So the first batch of the world’s crop seeds is now packed away deep in the cold Svalbard mountainside, and the vault’s doors, for the time being, are once again sealed. In total, more than 100 million seeds, representing some 250,000 individual strains of almost 100 major crops, from sorghum to sunflowers, have been loaded up in vault number 2 (I’m not sure why they started with vault no. 2 – although it may have been something to do with the fact that during the opening, vault no. 1 was playing host to 150 delegates and about a dozen live musical performers). Over 11 tonnes of seeds, in an impressive 656 boxes, were loaded up and locked away in little more than an hour.
So what now for the Global Seed Vault? Eventually, the collection will grow until it includes almost every crop strain in existence – as many as 1.5 million different seed types. Assembling this collection will mean taking delivery of millions upon millions of seeds, all carefully selected by the local and national seed banks that own them.
I was excited to get the chance to cover the seed vault’s opening ceremony – involving the placing of seed samples representing more than a quarter of a million crop strains onto the facility’s shelves. What I didn’t expect was that I would be expected to help.

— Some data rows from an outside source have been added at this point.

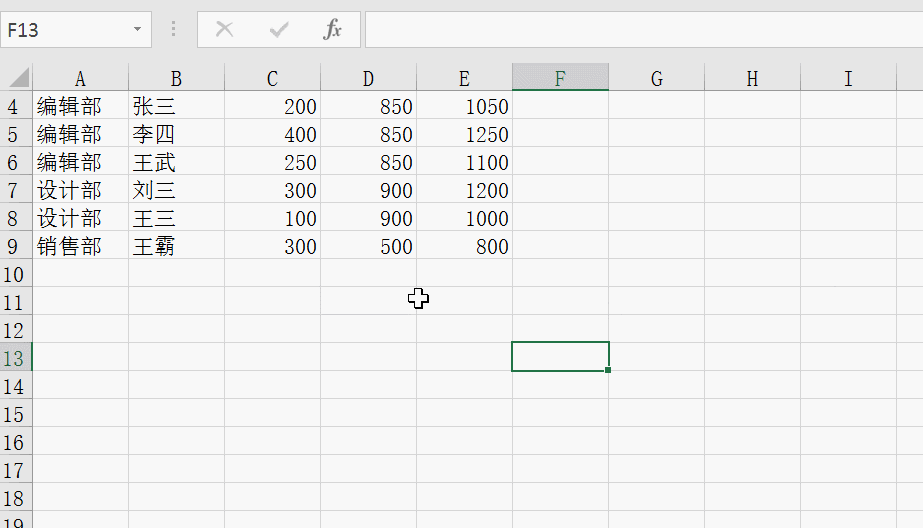923x528 pixels.
Task: Click the three-dot formula bar resize handle
Action: [x=175, y=30]
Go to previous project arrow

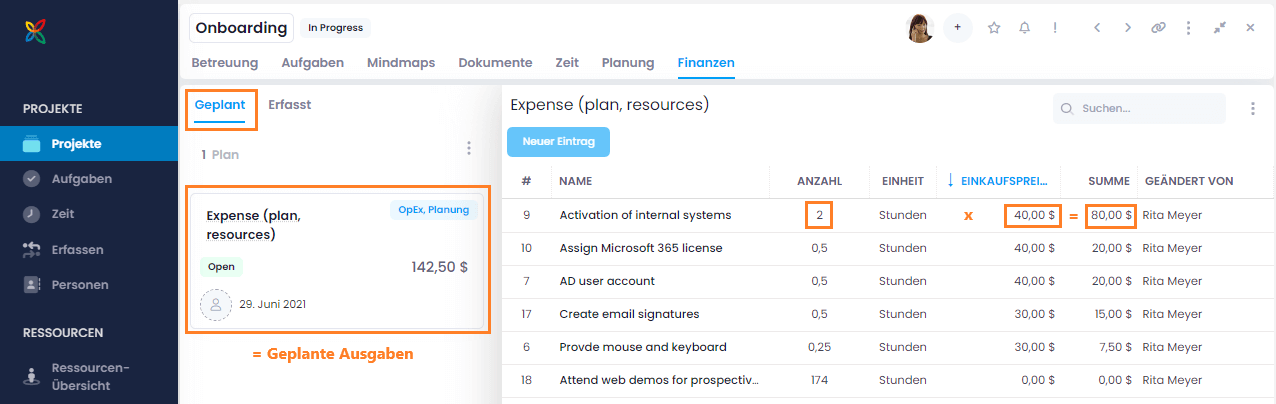[1097, 28]
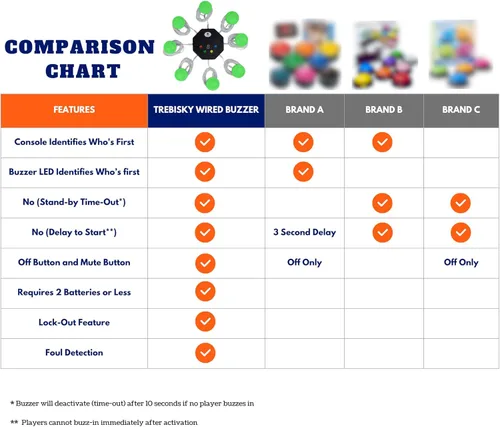
Task: Select the BRAND C column header
Action: point(461,111)
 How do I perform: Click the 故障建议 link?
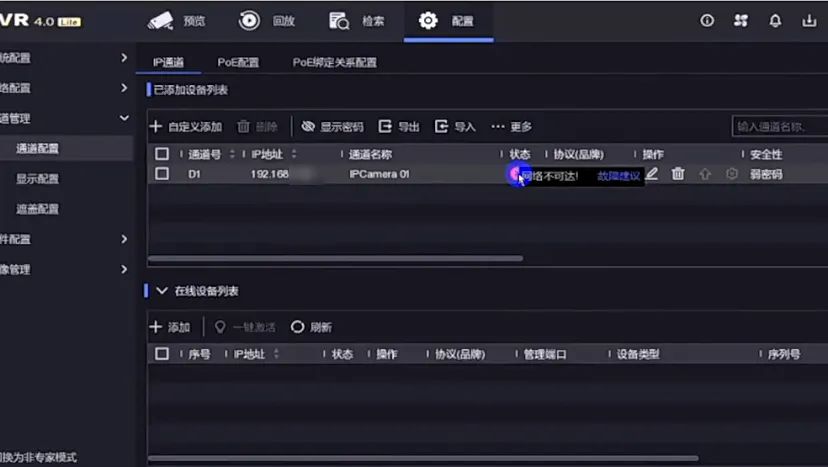pyautogui.click(x=618, y=176)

Longyearbyen, on the remote Norwegian archipelago of Svalbard, is most northerly place you can get to on a commercial flight. If you’re brave (or foolish) enough to want to go trekking to the North Pole (about 1,000 kilometres away), you have to go through here. But I’m not doing that – I’ve come here to watch the first seeds being put into a mountain bunker, with the aim of providing a backup copy of almost every crop there is.